Target pointing data
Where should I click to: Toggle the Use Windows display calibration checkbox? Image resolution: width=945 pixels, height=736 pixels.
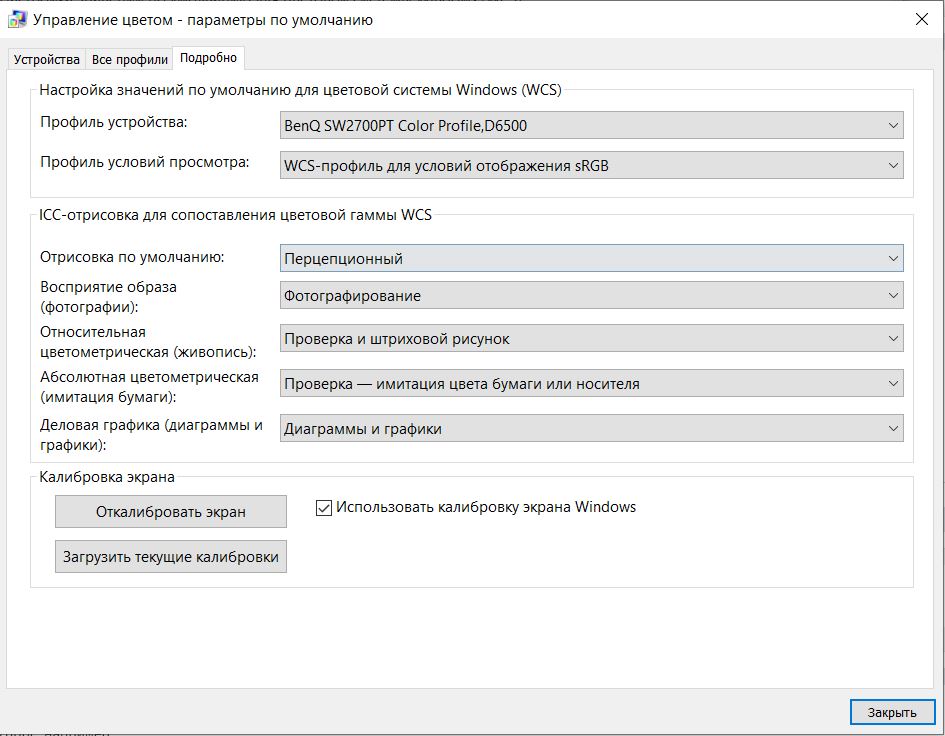[x=324, y=508]
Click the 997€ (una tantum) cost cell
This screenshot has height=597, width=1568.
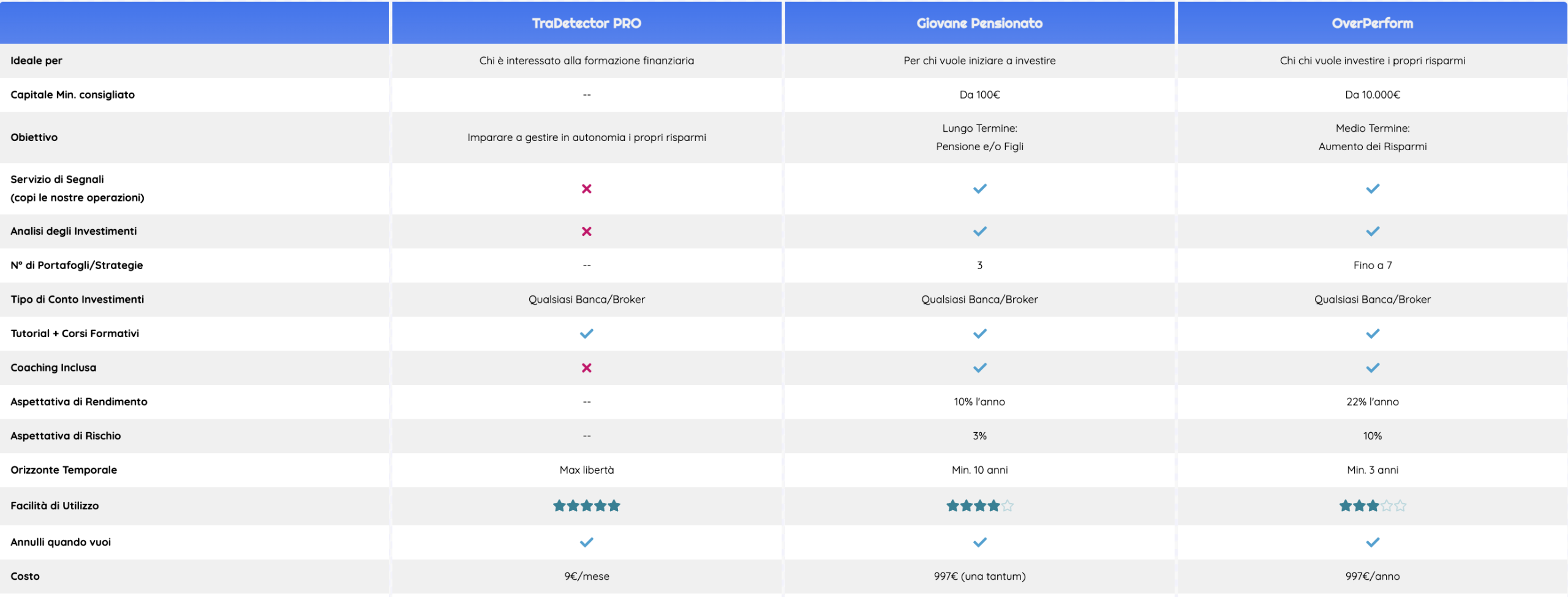(x=979, y=576)
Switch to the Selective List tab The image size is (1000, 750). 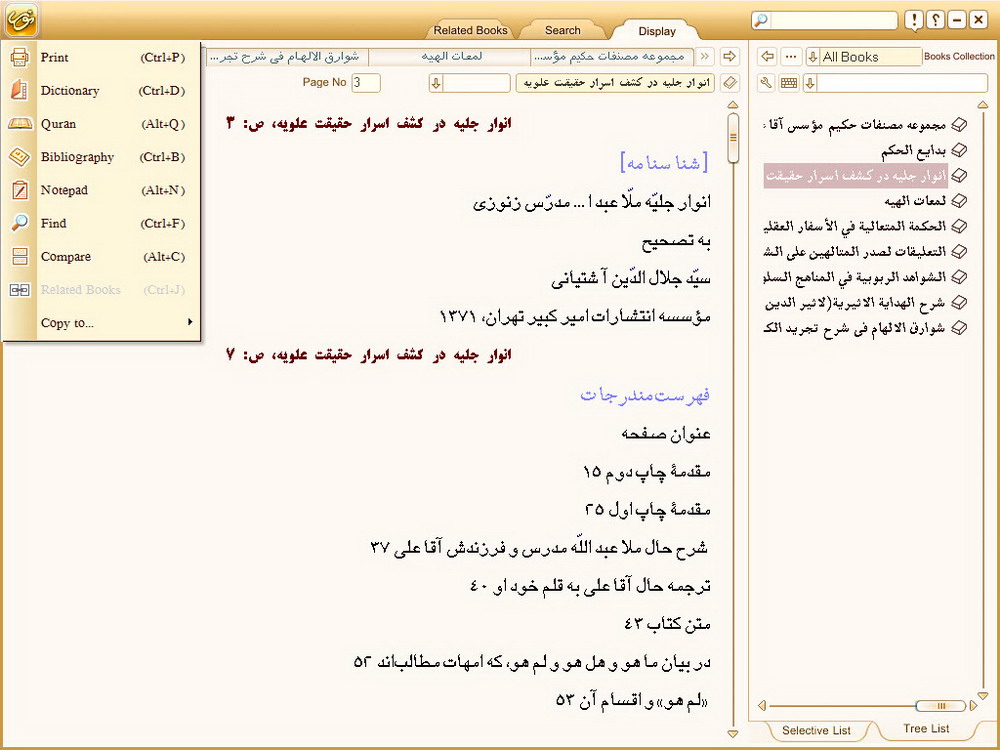coord(816,731)
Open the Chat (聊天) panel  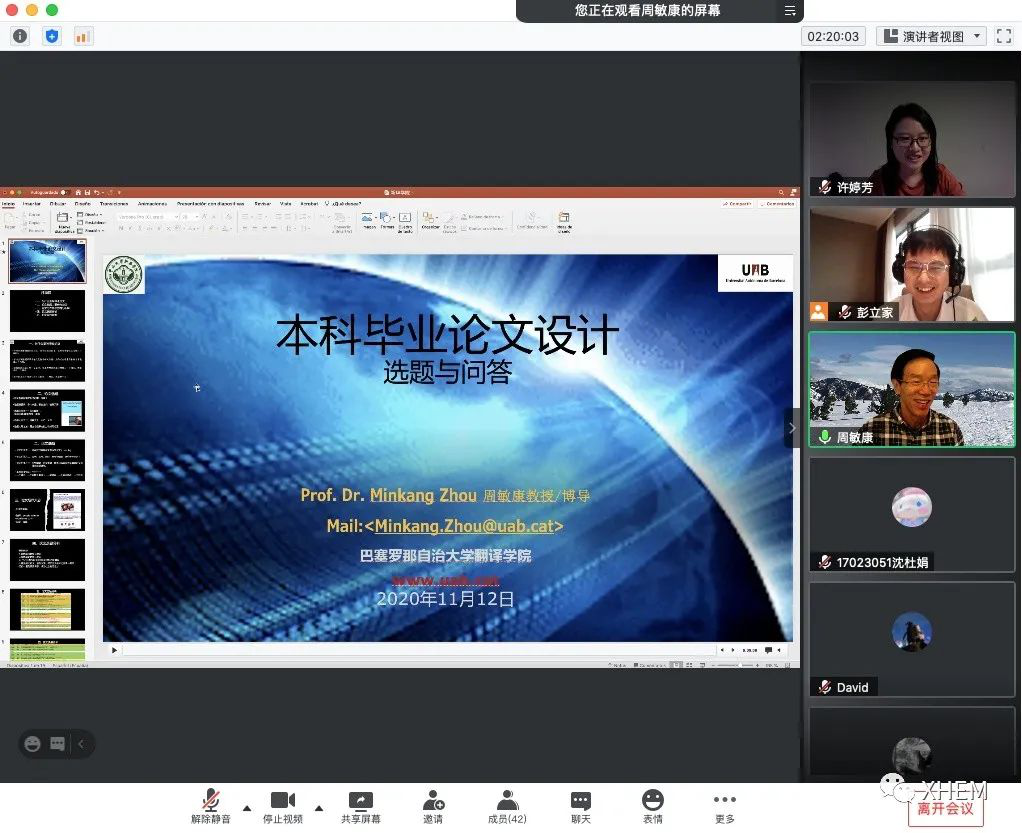pyautogui.click(x=580, y=807)
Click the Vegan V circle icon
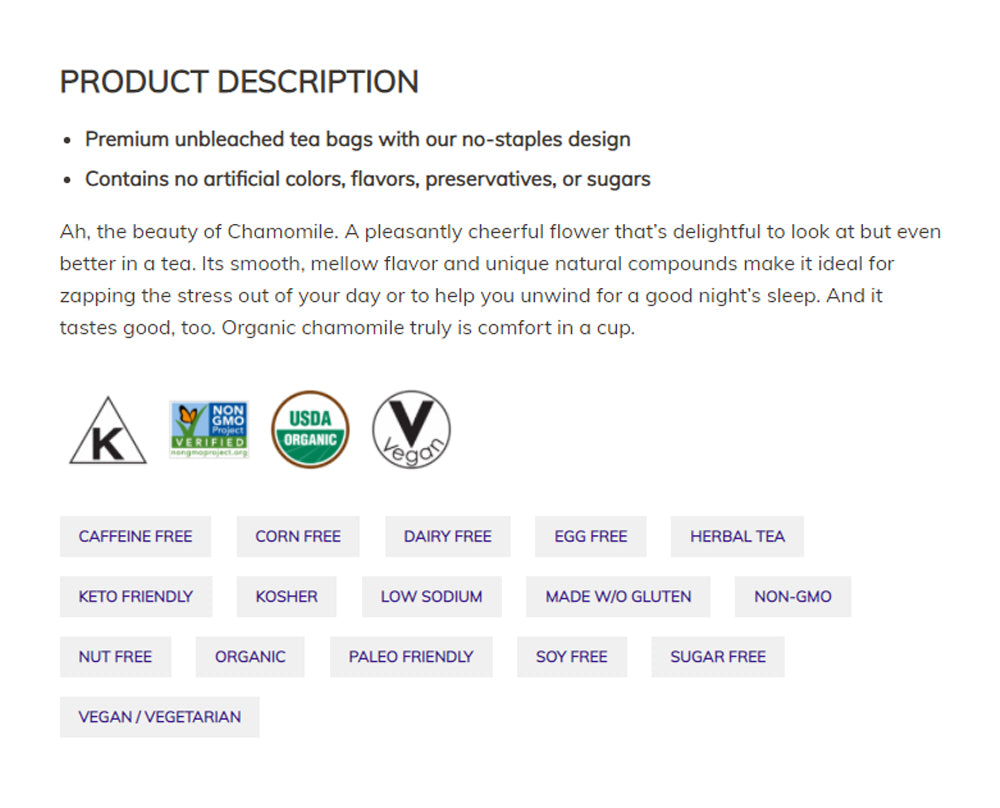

= What needs to be done =
Show each line of the material above that contains the string "width". Treat uppercase and lowercase as different.

= Written solution =
Where should I click to: Toggle the Use Windows display calibration checkbox? Image resolution: width=945 pixels, height=736 pixels.
This screenshot has height=597, width=1568.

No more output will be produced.